It's that time of the year again - Nobel prize awards! After being awarded to a single recipient two years in a row (Deaton in 2015, Tirole in 2014), this year the Nobel in economics is shared by two worthy winners, both relatively unknown outside the economic arena. The reason is that both Oliver Hart from Harvard, and Bengt Holmstrom from MIT, are theorists. What is their area of expertise? Contract theory, arguably the most complex field in modern economics. Which is why this year's prize is another laudable effort to commemorate this very important branch of economic theory for the very first time.
So what's contract theory all about? Or to be more precise, what was the significance in their contribution? The official statement says the following: "Modern economies are held together by innumerable contracts. The new theoretical tools created by Hart and Holmström are valuable to the understanding of real-life contracts and institutions, as well as potential pitfalls in contract design ... This year’s laureates have developed contract theory, a comprehensive framework for analysing many diverse issues in contractual design, like performance-based pay for top executives, deductibles and co-pays in insurance, and the privatisation of public-sector activities."
Read a more detailed (layman) explanation here, and a more complex, theoretical one here. Also, here is a good text from Tyler Cowen.
In a nutshell, contract theory studies how, in the presence of asymmetric information (adverse selection, moral hazard, signaling, etc.) do economic agents enter into contractual obligations. How do they create a mutually beneficial deal, that will incentivize both parties to keep their part of the bargain. Theorists examining contract theory try to find the optimal arrangement that will motivate agents to keep their commitment, even when entering the obligation with a veil of uncertainty.

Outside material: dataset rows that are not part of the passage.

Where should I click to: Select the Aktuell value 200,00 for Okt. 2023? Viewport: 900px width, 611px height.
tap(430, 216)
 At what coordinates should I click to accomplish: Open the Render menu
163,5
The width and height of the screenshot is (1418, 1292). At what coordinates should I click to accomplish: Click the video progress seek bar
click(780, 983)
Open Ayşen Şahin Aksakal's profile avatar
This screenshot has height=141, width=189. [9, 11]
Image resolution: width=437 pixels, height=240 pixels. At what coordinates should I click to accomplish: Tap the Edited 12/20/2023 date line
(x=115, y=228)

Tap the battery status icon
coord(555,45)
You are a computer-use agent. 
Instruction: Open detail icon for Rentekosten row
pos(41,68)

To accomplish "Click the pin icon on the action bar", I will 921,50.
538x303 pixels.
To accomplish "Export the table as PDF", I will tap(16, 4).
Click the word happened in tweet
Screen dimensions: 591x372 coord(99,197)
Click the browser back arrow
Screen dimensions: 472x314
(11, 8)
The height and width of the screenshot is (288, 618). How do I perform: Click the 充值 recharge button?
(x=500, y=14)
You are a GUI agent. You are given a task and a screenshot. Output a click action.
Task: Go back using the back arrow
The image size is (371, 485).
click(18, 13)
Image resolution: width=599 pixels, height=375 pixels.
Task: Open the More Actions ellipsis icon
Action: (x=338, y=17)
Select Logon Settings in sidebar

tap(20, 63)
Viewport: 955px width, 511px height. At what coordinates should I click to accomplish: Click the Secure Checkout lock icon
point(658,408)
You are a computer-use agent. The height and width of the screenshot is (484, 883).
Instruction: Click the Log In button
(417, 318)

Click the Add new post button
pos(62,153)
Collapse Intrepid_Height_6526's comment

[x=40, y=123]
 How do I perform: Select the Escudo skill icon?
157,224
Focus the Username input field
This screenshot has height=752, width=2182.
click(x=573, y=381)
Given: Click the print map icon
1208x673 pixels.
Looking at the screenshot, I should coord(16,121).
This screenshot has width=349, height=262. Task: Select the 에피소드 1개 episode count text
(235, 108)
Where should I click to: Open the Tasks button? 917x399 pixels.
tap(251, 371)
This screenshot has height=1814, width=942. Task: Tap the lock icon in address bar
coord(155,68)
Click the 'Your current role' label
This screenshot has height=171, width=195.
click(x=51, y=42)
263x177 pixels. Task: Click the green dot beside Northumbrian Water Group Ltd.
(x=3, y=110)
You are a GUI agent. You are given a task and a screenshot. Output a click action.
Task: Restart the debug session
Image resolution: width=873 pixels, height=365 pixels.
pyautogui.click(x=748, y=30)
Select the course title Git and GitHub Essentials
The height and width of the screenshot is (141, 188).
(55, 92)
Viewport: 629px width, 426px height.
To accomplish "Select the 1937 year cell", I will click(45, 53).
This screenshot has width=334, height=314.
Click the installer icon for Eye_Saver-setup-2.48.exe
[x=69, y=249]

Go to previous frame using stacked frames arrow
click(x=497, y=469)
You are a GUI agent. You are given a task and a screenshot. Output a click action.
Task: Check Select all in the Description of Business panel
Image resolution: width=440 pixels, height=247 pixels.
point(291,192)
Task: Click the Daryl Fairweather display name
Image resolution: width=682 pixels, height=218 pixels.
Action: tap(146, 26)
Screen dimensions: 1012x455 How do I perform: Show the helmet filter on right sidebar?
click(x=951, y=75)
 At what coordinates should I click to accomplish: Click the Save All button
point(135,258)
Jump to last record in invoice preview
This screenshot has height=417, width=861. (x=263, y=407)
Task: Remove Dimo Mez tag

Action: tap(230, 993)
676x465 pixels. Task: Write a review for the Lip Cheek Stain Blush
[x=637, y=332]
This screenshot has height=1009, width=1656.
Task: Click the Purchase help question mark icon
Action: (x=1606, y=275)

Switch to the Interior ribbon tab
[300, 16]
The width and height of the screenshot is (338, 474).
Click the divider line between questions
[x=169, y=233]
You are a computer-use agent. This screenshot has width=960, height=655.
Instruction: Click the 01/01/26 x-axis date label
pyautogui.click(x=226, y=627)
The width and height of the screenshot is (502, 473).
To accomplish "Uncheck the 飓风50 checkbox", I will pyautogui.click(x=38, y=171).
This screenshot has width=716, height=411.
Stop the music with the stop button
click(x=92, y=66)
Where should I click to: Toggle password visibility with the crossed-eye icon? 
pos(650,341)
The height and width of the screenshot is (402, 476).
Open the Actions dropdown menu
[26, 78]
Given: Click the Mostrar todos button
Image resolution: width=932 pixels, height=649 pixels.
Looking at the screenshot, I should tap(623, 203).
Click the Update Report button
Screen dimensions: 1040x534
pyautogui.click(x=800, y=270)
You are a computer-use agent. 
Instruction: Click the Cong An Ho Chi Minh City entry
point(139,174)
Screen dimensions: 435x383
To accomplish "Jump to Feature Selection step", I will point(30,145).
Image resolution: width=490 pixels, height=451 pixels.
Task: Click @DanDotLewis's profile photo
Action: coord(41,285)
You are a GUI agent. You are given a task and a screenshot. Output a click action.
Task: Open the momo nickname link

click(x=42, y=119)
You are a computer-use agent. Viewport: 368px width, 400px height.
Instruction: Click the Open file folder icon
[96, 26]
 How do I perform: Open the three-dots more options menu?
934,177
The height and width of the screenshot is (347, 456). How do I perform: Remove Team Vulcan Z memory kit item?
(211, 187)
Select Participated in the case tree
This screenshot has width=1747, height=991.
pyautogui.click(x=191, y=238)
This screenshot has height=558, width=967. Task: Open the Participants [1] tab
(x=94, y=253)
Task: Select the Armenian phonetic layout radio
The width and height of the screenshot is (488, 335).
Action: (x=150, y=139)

In other words, it's a utility maximization exercise, with time discounting and asymmetric information acting as the constraints. Examples of contractual relationships can vary from managers and shareholders, insurance companies and their clients, a firm and its suppliers, or between lenders and borrowers.
The crucial part in designing an optimal contract structure is the satisfaction of divergent interests. In other words the contractual relationship must be thought of as mutually beneficial, otherwise no one would enter into one. It's a principal-agent game, to be more precise. The issue is that the principal does not have perfect information on whether the agent is keeping to his side of the deal. A multitude of principal-agent examples have been researched in microeconomics, including labour economics, and political economy, and have mostly been modeled using game theory. One of the most famous principal-agent examples is the labour market: how does the principal (the employer) make sure that the agent (the worker) is not shirking? In a world of limited information the principal can never be too sure in whether or not the agent is performing his job as contractually obliged. In politics, the principals are the voters (the public), whereas the agents are the politicians. The voters "hire" politicians to do the job of running the country, but have very limited oversight into what the politicians are actually doing (notice that in dictatorships it is the dictator who is the principal, since he is accountable to no one). The example that Holmstrom used is the relationship between a company's shareholders (principal) and its CEO (agent) - how do the shareholders make the CEO maximize shareholder value instead of just their own compensation?
Contract theory goes one step beyond modelling the pure principal-agent game. It is concerned with designing the optimal contractual structure to make sure that both parties benefit from the relationship and that neither has an incentive to shirk. It's all a question of risks vs incentives - which incentives will you offer the agent and at what cost? Examples include everything from performance-based pay structures to the extent of bonuses and stock options given to managers. The other important part, done by Hart, was to distinguish between complete and incomplete contracts, where the former are a theoretical construct, while the later are applicable to realistic settings, where the parties are unable to precisely articulate all the details ex ante. In particular, incomplete contracts are aware of the informational asymmetry and are concerned with the optimal allocation of control rights - which party should be given the decision rights (and how to compensate the other party), or should the decision rights be given to a third party?
Needless to say the real-life application of these theoretical findings are primarily embedded in law (corporate law to be exact), particularly in the cases of property ownership, control rights, mergers and acquisitions, bankruptcy legislation, financial contracts, etc. This also means that their application is important for designing policy - the optimal bankruptcy laws, or property rights, and even privatization (how to strike a balance between cost reduction and quality).
All in all, a welcomed award to a fascinating field of research. All the more so given that it was the recipients who designed this theoretical framework for others to build on. Congratulations to Hart and Holmstrom!